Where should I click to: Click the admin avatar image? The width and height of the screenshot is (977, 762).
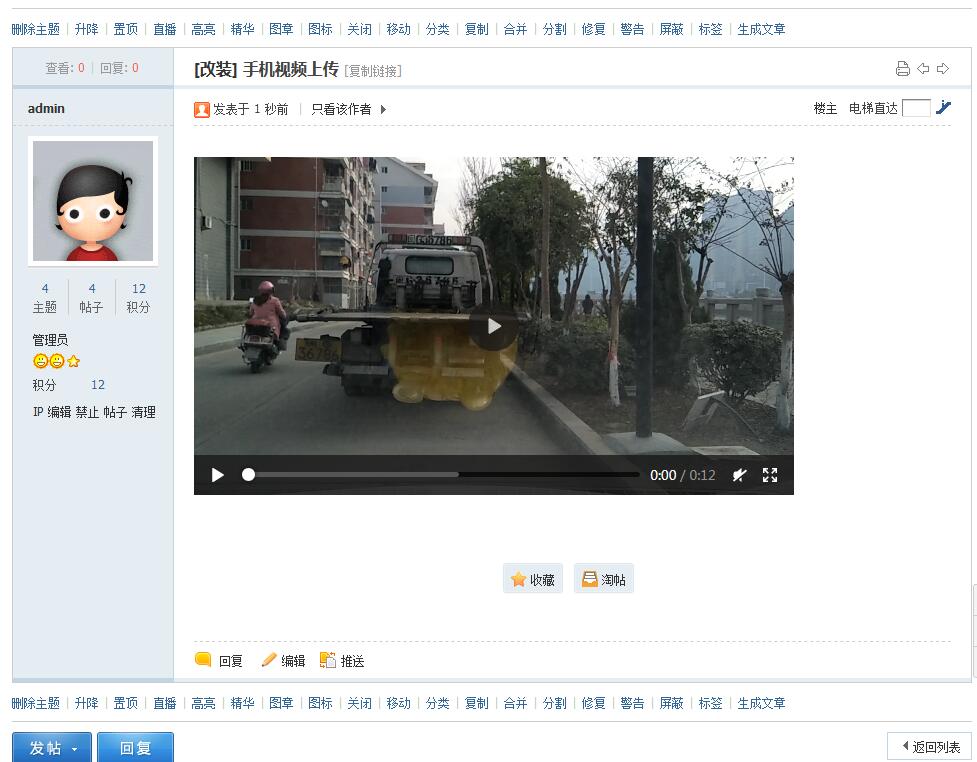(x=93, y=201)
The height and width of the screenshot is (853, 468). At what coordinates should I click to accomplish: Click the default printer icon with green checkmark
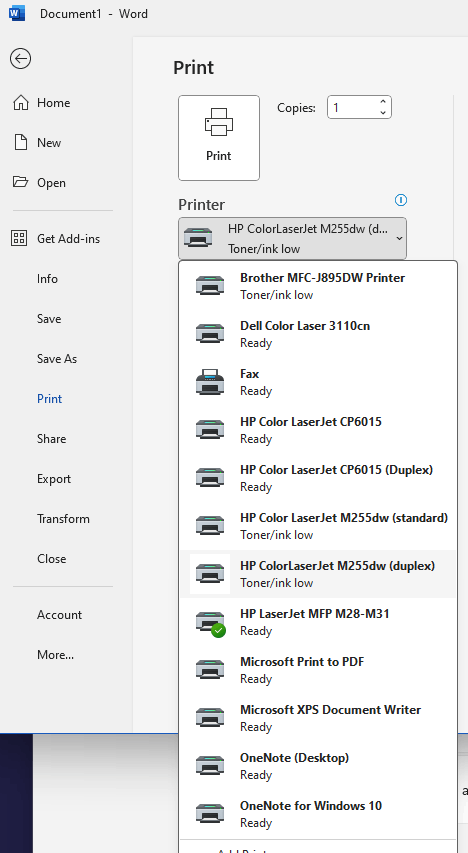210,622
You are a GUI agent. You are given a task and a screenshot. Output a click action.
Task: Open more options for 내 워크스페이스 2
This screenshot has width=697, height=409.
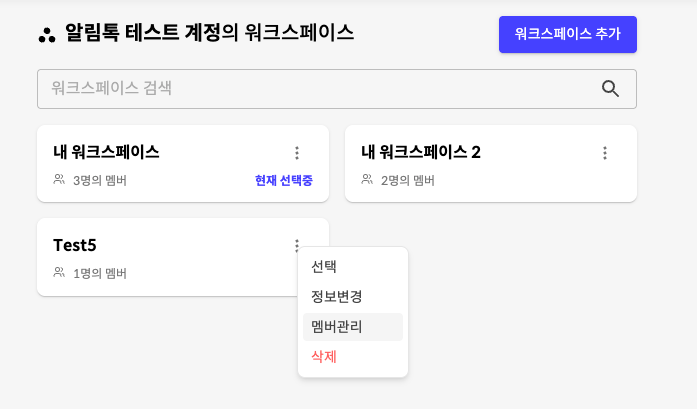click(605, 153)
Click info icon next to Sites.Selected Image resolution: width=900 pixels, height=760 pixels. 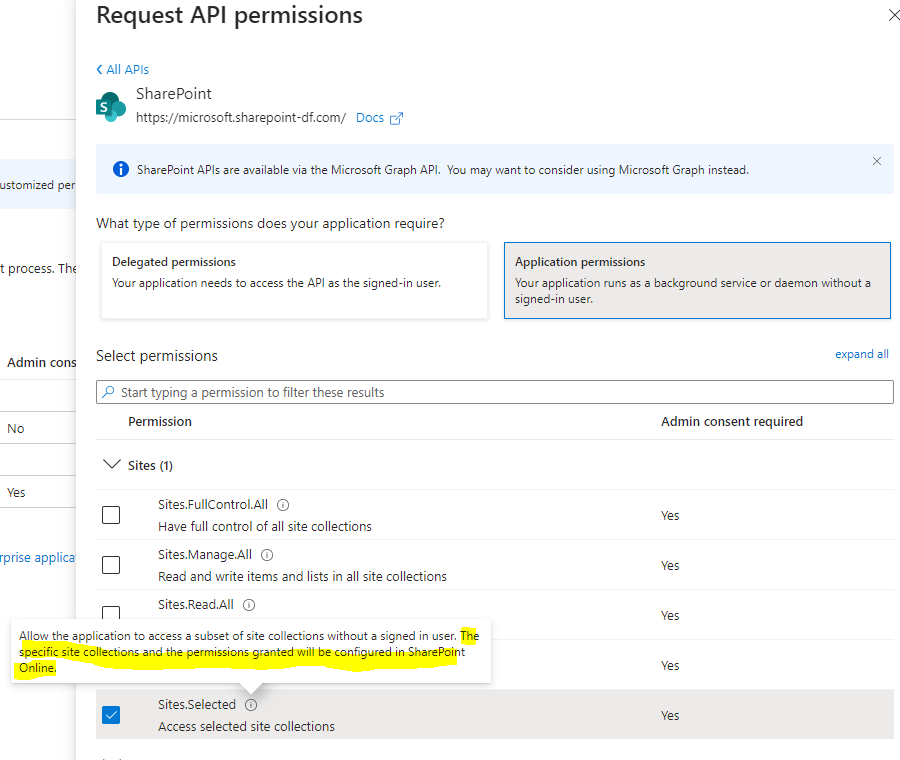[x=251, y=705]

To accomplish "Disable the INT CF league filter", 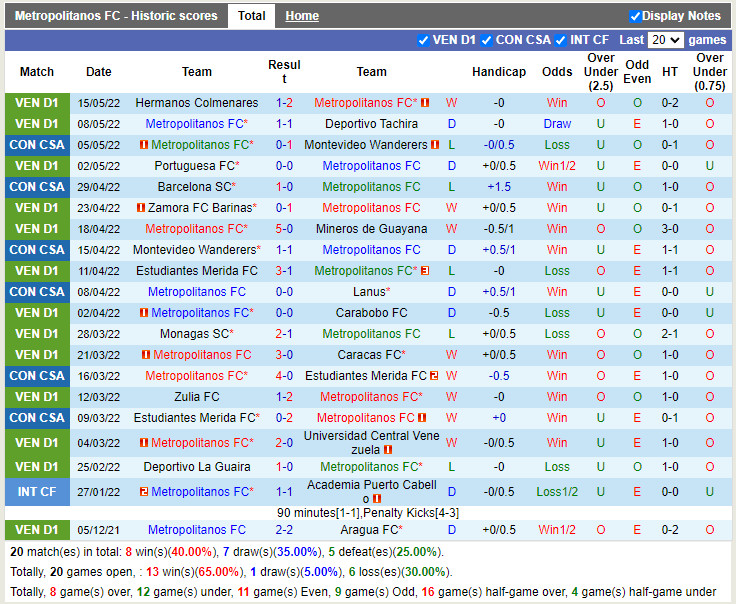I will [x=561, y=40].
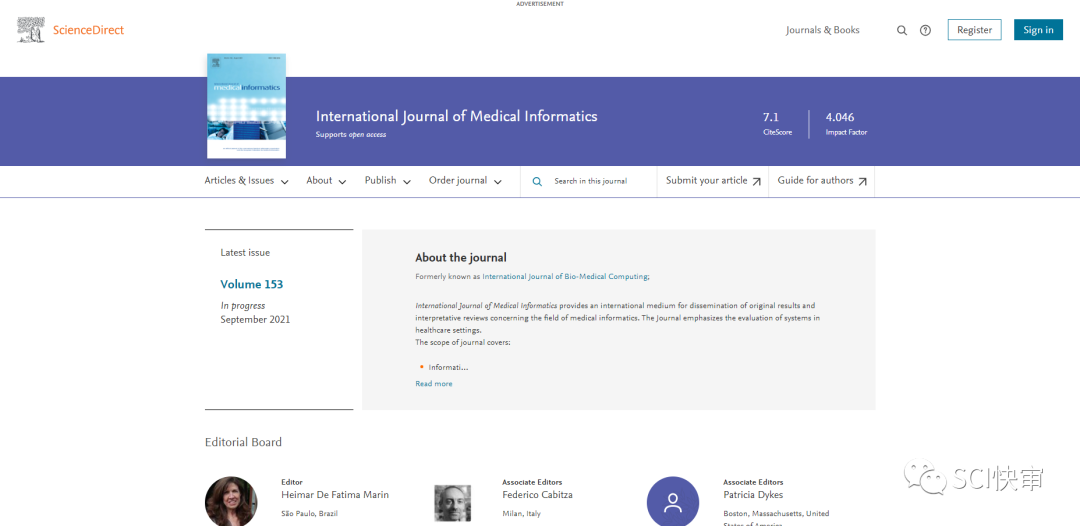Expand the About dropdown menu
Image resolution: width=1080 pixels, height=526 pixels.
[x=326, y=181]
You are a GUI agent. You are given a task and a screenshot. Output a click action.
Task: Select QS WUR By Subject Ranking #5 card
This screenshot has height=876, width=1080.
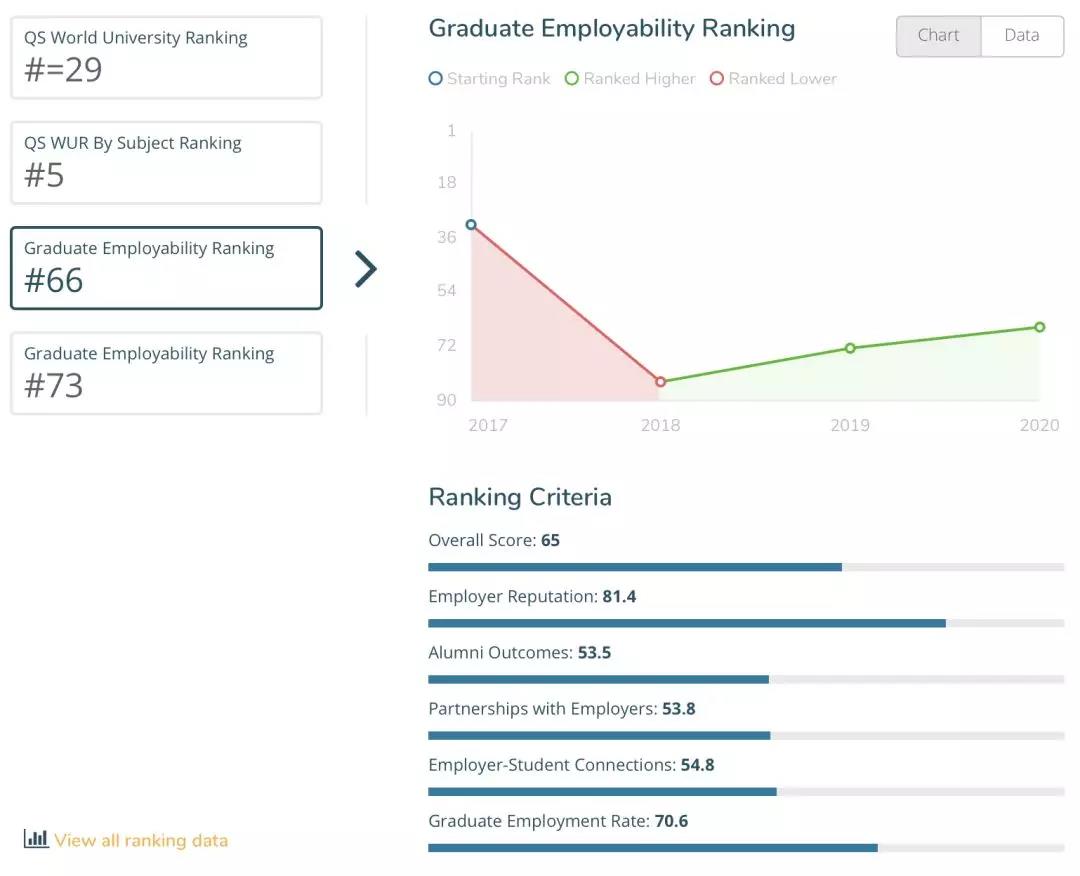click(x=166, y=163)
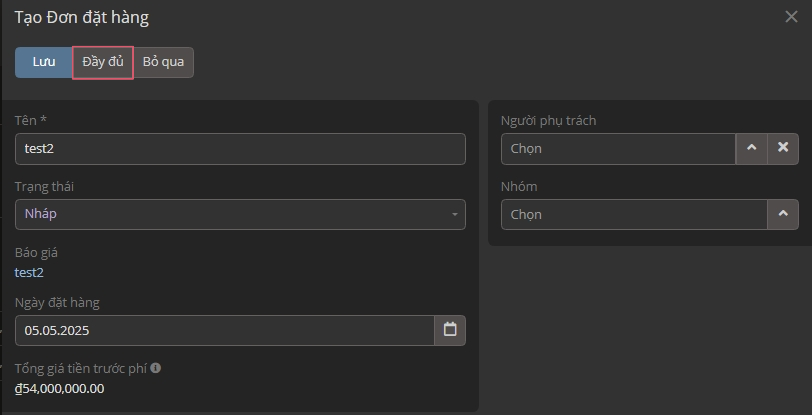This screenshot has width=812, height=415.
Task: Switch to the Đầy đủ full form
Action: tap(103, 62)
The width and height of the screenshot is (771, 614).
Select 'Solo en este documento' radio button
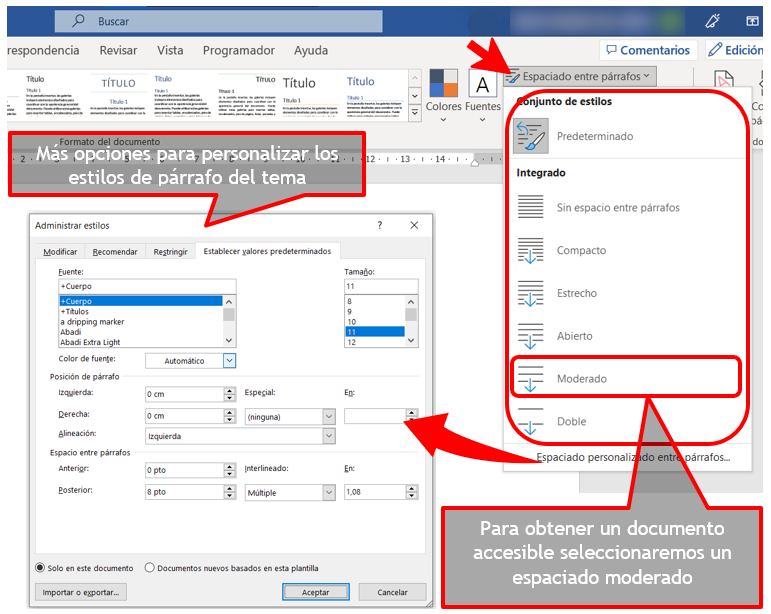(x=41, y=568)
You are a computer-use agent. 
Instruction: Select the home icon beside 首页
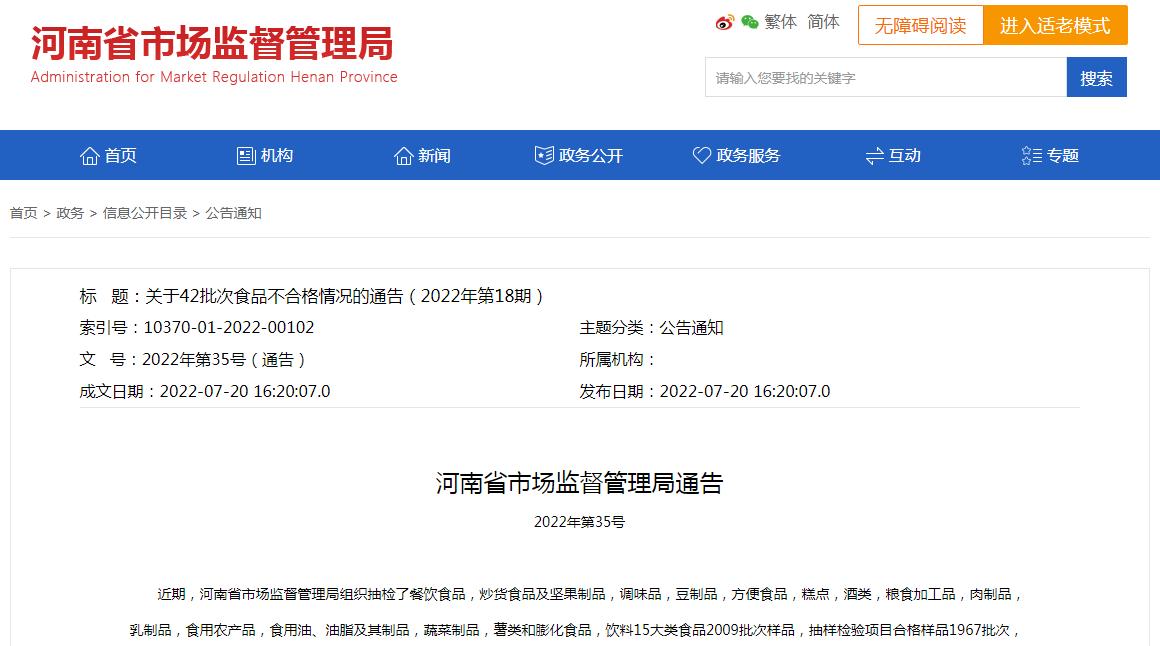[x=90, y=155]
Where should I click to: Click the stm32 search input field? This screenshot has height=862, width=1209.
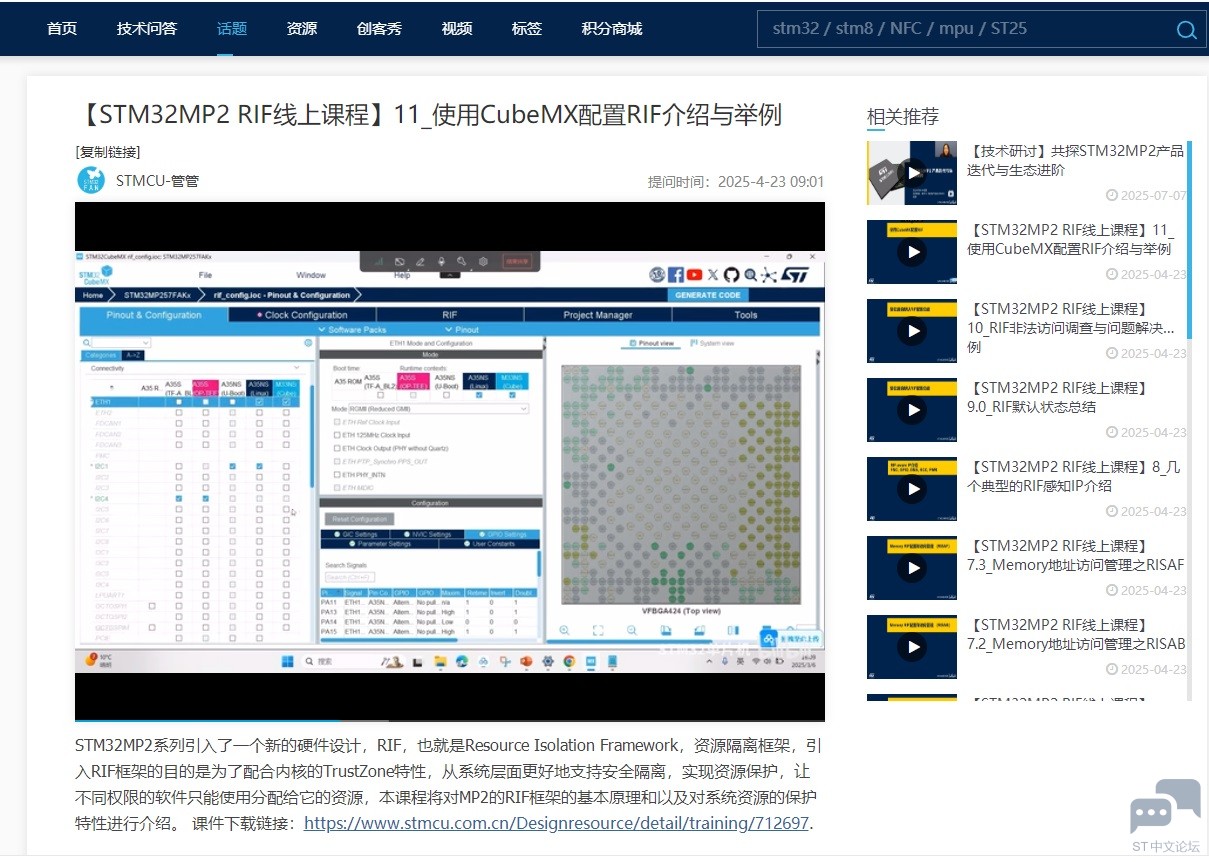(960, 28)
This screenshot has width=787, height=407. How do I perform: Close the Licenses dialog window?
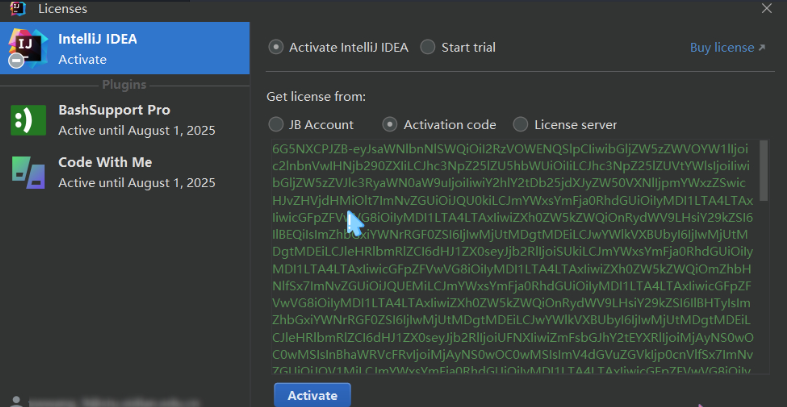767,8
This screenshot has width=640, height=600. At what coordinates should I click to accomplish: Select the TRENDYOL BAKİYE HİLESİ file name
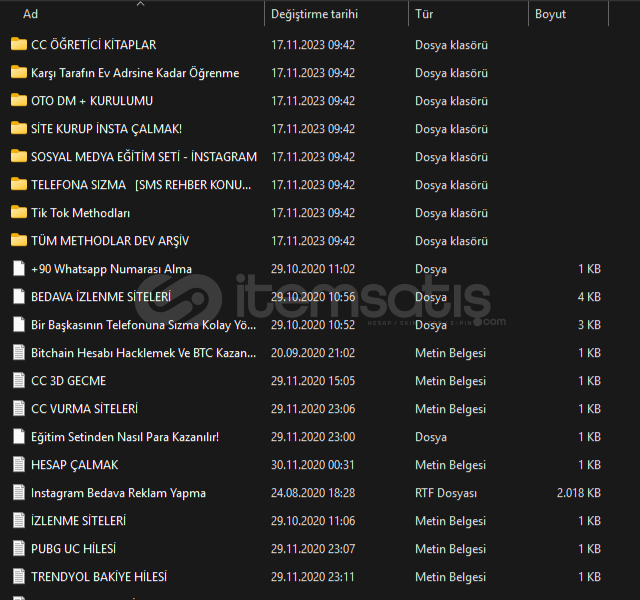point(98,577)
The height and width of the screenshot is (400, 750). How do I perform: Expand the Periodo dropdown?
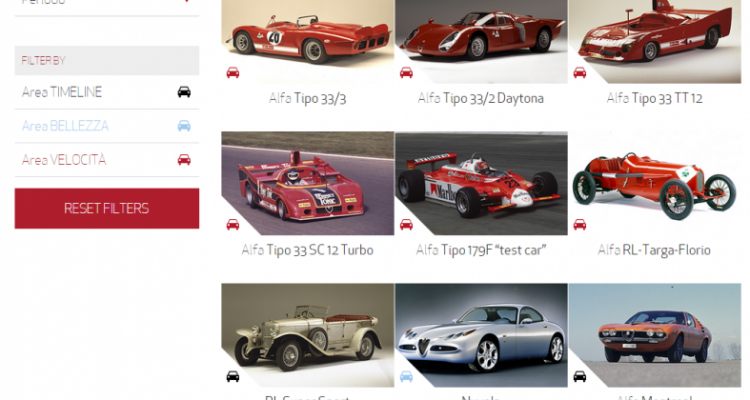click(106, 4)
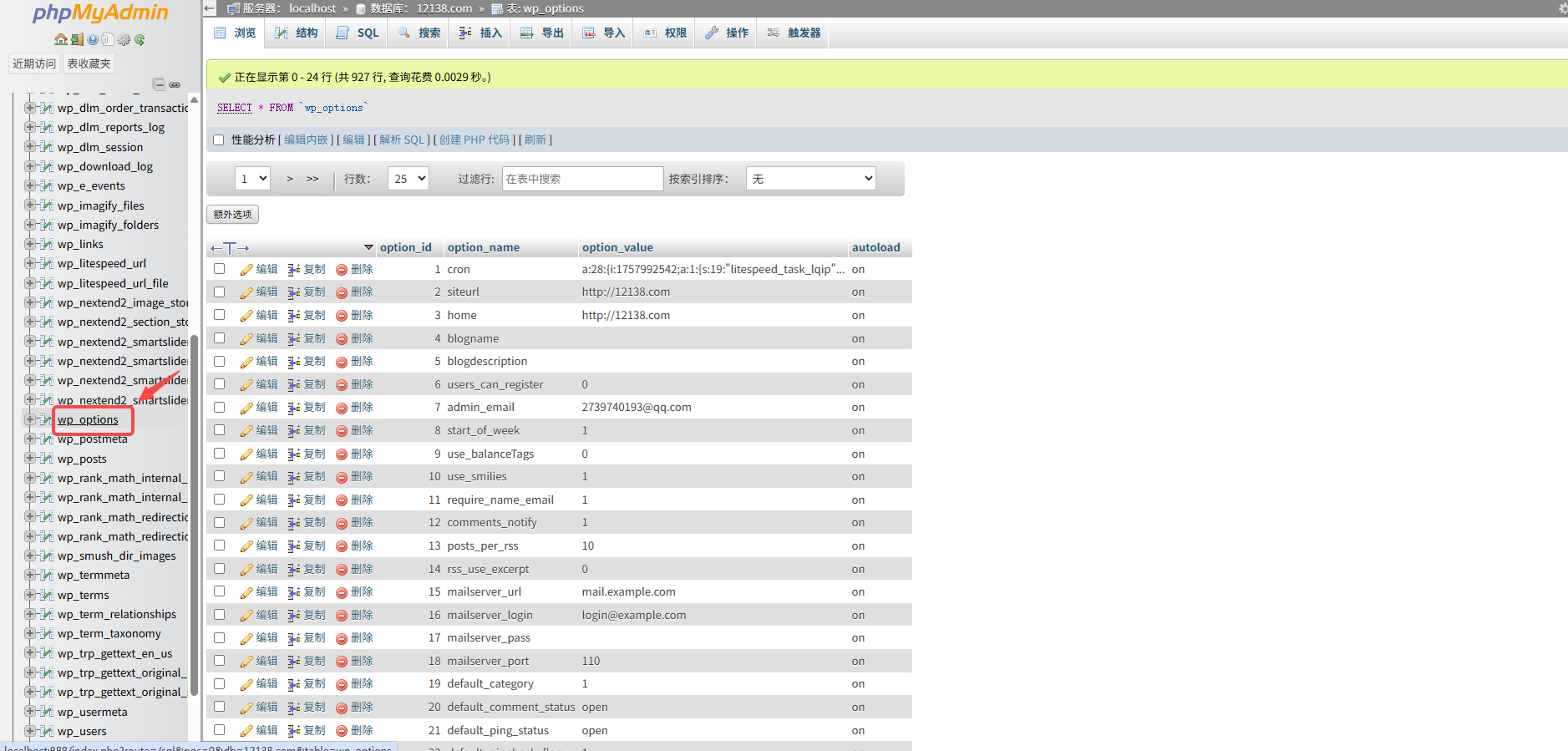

※ ※ ※

Exercise instructions: Restate word for word the lines from the one holding "Select 'Solo en este documento' radio button" down through the last line of the records above, and do not include the pictures.

Your solution:
Select 'Solo en este documento' radio button
(x=41, y=568)
You are a computer-use agent. 
Instruction: Select the home icon beside 首页
[x=90, y=155]
Where should I click to: Click the stm32 search input field? This screenshot has height=862, width=1209.
(960, 28)
This screenshot has width=787, height=407. How do I perform: Close the Licenses dialog window?
767,8
This screenshot has width=640, height=600. At what coordinates should I click to accomplish: Select the TRENDYOL BAKİYE HİLESİ file name
point(98,577)
The height and width of the screenshot is (400, 750). How do I perform: Expand the Periodo dropdown?
click(106, 4)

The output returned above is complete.